By extension, Pyke is perfect for someone who wants to play support but also wants to carry at the same time. Braum is great, but when you have bad teammates there’s only so much you can do. As this support assassin however, you can solo-eliminate high value targets, snowball your teammates with gold, and control opposing hyper carries with CC while still being able to carry out vital functions such as warding relatively safely.

He’s fun, cool, and distinctly adds more desirability/expanded gameplay options for a traditionally constricted role. He’s like Rakan, but taken to the next level. While an interesting addition, I can’t say I have confidence in seeing this champion in high level play. Squishiness aside, he actually pretty easy to play around. Low ELOs will abuse the power, but something like pro play will punish the weaknesses hard and not worry so much about the gold share. True he can and probably will pop off at some point, but it’s quite an unnecessary risk to take.

Gasping for Air

I find this champion incredibly interesting even beyond being a novel concept. He’s endlessly entertaining to play and watch, but I’m also quite concerned he’ll have a low winrate, and therefore, playrate, for all time due to a few key reasons.

The most obvious sore spot for Pyke players is in not being able to buy HP, so no matter how fed one is, they will always be vulnerable. I’m actually kinda surprised this mechanic was introduced, historically items have been the traditional MOBA way of adding layers of complexity and flexibility. Not being able to build one of the most important stats in the game is suffocatingly limiting.

Next is in the Q and E being fairly easy to dodge if you’re familiar with their straightforward gameplay execution, as well as it being slow to activate in general. W is not invisibility, it’s camouflage which means it’s nigh useless up close. And while he does become invisible further away, enemies will be alerted to his general vicinity regardless because of the shark fins.

And finally, the ult is straight up clunky and not especially satisfying to use for several reasons. 1. The thin X shaped zone is unnecessary form over function, good luck hitting anything outside the center. More often than I found the opponent would not have to deliberately avoid the ability for it to miss, just let the silly hitbox do it’s thing. 2. The execute ranges are all over the place leading to inconsistency. For example a Lux’s execute range might be like half her health, but a Malphite will be a tiny sliver. It makes sense to be tied to HP, but the margins are overly massive. 3. The long delay on activation will straight up deny the gold share which is not only annoying, but takes away a vital part of Pyke’s win condition.

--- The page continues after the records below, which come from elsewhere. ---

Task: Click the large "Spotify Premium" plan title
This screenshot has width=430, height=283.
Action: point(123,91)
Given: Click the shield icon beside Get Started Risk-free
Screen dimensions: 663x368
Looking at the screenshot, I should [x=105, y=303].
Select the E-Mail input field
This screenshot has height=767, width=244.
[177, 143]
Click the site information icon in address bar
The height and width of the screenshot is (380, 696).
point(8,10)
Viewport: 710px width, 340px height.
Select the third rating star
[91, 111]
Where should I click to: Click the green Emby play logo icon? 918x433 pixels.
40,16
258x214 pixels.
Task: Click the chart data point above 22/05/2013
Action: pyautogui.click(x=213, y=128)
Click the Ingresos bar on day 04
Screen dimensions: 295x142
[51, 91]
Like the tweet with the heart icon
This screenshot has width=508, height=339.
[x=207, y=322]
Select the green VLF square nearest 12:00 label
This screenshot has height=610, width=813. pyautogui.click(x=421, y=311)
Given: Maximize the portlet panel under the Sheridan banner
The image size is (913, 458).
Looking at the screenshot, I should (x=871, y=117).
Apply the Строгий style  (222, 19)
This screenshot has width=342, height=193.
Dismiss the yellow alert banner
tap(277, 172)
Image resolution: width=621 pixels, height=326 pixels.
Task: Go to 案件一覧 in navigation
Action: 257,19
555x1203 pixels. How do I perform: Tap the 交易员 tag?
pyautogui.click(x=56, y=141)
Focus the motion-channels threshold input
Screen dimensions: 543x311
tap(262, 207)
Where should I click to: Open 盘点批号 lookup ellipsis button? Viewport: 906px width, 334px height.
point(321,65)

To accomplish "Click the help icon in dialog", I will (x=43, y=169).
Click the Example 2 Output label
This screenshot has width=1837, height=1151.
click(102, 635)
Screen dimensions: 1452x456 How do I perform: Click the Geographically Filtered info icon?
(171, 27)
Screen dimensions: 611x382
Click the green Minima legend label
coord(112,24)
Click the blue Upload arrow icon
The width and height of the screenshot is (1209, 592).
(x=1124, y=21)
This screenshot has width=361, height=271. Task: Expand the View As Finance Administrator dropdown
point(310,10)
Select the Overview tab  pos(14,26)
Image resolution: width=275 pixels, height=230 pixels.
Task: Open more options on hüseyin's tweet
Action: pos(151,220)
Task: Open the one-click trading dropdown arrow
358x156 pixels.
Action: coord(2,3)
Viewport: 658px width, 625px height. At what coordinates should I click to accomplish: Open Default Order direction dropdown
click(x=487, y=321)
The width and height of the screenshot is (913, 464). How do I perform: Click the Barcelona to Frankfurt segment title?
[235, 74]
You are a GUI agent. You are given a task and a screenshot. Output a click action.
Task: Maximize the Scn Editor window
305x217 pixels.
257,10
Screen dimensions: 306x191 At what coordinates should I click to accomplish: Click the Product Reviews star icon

I believe these issues to be fairly catastrophic when it comes to breaking that A or S tier rating ceiling. More than anything though I dislike how the ult works. It seems like it should’ve been embedded in his ult passive or something similar so you never miss out, instead you’re forced to roll the dice on whether or not your ult will hit, execute, or be too late entirely.

“I look down on the world from the bottom of the sea.”

Pyke is a rad blend of two distinct roles featuring incredible visuals, fresh mechanics, and a brilliant new way to play a classically boring position. Admittedly I got a bit scared after the Kai’Sa release thinking the champion development team had jumped ship, but Pyke is a stellar return to form.

I seriously doubt Pyke will create waves over the coming months, but at the very least he’s a fantastic new option and gameplay style for more carry-minded support players and I look forward to adding this somewhat clunky, yet stylish Zed of the bot-laner to my go to lineup.